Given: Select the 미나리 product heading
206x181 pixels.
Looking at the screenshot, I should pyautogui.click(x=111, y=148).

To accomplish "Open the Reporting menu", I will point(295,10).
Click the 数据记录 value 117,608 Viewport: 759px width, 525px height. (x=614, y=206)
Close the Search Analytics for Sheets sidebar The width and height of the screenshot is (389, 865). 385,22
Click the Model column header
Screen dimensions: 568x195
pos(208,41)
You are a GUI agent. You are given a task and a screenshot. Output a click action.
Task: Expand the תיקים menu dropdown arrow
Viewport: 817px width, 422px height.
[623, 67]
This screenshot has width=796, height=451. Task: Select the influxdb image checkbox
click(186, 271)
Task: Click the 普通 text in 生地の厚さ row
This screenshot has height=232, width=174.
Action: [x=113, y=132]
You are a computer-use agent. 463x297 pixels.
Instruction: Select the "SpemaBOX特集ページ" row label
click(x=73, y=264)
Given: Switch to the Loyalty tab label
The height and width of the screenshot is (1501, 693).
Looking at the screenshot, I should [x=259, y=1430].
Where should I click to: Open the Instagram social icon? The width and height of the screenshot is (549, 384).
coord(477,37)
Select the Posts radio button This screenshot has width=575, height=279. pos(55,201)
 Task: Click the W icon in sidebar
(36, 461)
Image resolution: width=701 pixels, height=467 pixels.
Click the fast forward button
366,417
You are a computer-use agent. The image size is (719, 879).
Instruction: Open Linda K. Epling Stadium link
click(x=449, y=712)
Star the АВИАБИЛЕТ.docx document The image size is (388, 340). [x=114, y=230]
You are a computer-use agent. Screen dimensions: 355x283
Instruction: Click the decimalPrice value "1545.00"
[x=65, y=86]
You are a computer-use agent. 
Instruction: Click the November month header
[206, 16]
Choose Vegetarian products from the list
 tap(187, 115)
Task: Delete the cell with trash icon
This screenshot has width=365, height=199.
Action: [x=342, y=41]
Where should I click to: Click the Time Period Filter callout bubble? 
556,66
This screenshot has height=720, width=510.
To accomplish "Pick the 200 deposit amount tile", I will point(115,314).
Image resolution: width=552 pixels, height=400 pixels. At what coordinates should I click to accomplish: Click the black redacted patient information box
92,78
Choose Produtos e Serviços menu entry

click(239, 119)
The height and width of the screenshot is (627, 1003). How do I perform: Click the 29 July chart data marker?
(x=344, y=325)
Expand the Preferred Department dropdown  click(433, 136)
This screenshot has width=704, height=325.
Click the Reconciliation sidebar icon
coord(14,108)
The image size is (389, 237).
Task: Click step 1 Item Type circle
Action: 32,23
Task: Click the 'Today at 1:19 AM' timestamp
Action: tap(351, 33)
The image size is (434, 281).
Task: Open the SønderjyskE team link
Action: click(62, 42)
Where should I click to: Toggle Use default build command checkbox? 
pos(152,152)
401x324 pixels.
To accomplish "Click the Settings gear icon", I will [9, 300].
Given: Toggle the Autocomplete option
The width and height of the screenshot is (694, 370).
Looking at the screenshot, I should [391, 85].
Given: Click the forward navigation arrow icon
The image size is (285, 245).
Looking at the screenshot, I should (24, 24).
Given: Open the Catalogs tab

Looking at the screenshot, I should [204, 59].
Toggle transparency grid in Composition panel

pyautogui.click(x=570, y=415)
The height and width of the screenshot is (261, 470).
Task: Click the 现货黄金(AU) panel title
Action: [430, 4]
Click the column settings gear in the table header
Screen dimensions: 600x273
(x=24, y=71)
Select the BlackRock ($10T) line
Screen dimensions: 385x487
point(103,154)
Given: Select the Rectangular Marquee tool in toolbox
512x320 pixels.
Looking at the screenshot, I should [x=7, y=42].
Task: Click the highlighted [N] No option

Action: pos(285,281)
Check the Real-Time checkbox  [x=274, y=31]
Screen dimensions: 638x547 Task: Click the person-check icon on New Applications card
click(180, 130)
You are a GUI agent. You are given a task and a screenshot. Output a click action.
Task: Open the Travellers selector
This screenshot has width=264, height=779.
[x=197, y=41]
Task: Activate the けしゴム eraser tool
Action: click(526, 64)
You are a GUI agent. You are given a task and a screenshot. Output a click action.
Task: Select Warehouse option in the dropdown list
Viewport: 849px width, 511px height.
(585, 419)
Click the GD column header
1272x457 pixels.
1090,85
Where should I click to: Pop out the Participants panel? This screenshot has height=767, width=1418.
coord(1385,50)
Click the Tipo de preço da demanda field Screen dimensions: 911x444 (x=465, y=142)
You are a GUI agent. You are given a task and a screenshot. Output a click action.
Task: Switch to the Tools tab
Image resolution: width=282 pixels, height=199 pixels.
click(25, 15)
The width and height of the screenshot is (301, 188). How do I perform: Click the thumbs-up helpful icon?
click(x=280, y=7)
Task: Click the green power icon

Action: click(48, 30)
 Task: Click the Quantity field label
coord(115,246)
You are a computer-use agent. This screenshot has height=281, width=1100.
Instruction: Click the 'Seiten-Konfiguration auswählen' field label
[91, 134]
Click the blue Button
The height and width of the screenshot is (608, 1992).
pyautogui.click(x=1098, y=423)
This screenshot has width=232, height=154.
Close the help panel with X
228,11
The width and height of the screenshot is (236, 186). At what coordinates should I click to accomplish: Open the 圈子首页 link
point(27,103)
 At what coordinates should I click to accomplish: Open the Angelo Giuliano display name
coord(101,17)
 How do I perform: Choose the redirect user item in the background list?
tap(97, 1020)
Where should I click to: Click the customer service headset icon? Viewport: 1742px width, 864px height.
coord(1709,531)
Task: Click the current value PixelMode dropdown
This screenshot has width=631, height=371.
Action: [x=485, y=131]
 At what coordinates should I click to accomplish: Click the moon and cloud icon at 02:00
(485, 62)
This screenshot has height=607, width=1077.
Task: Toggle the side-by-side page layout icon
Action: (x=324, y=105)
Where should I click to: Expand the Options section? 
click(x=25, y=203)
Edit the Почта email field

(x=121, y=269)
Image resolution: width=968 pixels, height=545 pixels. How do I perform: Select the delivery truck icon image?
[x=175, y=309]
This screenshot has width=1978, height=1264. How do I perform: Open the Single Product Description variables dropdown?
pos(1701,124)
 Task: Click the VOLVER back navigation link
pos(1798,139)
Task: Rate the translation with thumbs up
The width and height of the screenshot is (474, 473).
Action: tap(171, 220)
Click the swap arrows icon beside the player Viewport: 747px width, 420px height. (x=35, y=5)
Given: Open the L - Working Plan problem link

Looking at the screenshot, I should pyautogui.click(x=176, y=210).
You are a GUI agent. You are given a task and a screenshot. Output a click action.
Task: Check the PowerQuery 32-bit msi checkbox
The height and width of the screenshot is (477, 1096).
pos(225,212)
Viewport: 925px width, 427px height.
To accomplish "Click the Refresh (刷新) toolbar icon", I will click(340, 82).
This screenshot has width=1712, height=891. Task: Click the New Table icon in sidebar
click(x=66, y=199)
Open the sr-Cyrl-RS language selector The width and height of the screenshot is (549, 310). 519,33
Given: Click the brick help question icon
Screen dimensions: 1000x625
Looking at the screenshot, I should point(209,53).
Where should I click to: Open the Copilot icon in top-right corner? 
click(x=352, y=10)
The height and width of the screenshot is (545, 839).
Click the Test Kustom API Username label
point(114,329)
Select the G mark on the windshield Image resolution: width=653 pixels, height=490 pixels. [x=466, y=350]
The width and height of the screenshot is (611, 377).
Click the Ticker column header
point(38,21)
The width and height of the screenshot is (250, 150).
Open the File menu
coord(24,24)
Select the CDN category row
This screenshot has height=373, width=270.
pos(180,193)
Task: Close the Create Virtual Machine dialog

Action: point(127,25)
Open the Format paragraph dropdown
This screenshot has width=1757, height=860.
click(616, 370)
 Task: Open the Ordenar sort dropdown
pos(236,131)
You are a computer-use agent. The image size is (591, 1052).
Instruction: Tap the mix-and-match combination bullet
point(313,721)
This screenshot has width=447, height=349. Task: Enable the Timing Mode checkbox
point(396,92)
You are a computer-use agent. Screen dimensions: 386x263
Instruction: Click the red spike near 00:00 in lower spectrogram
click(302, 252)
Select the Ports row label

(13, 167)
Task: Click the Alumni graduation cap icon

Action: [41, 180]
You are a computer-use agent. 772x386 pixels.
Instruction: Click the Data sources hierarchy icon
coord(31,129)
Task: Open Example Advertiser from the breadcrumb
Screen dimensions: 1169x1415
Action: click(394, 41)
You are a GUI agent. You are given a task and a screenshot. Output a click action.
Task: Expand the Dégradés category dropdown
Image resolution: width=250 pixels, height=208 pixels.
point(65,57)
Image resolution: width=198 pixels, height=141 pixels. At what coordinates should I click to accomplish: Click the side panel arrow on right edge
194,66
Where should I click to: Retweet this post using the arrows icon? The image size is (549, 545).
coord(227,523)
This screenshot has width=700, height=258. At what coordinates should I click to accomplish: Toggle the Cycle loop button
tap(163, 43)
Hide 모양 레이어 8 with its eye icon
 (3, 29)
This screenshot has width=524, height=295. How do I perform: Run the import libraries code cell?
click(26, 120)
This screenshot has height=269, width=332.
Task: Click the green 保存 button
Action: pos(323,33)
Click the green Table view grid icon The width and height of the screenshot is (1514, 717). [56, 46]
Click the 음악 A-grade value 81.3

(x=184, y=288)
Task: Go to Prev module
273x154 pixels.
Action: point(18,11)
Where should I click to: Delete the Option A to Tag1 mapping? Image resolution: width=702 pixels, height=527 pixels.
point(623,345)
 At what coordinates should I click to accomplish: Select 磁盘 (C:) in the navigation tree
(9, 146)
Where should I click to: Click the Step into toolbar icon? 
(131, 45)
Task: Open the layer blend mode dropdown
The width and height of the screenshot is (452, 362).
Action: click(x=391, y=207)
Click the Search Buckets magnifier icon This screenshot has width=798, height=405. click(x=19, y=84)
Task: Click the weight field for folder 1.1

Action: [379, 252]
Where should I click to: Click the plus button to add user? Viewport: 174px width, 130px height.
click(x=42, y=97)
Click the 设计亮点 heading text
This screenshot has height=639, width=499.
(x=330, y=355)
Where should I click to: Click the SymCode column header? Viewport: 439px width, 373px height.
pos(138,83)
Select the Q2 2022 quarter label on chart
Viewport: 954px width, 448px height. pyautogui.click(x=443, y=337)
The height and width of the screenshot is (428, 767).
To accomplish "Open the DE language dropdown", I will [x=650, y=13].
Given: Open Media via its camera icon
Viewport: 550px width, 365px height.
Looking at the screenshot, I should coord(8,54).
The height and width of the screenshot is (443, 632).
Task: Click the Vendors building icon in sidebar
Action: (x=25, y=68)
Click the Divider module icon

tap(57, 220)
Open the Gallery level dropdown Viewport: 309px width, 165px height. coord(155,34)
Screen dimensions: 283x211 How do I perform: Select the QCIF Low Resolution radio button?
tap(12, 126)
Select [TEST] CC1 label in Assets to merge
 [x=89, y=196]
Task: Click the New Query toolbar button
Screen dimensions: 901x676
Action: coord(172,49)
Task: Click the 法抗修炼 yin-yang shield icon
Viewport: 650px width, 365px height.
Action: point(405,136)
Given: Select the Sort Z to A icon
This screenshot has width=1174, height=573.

• • • • •

**ACTIVITY**
Only lines with the word "Switch" are wanted; pull each of them from the records.

**RESPONSE TO THIS TASK**
Given: Switch to the Loyalty tab label
Task: Switch to the Tools tab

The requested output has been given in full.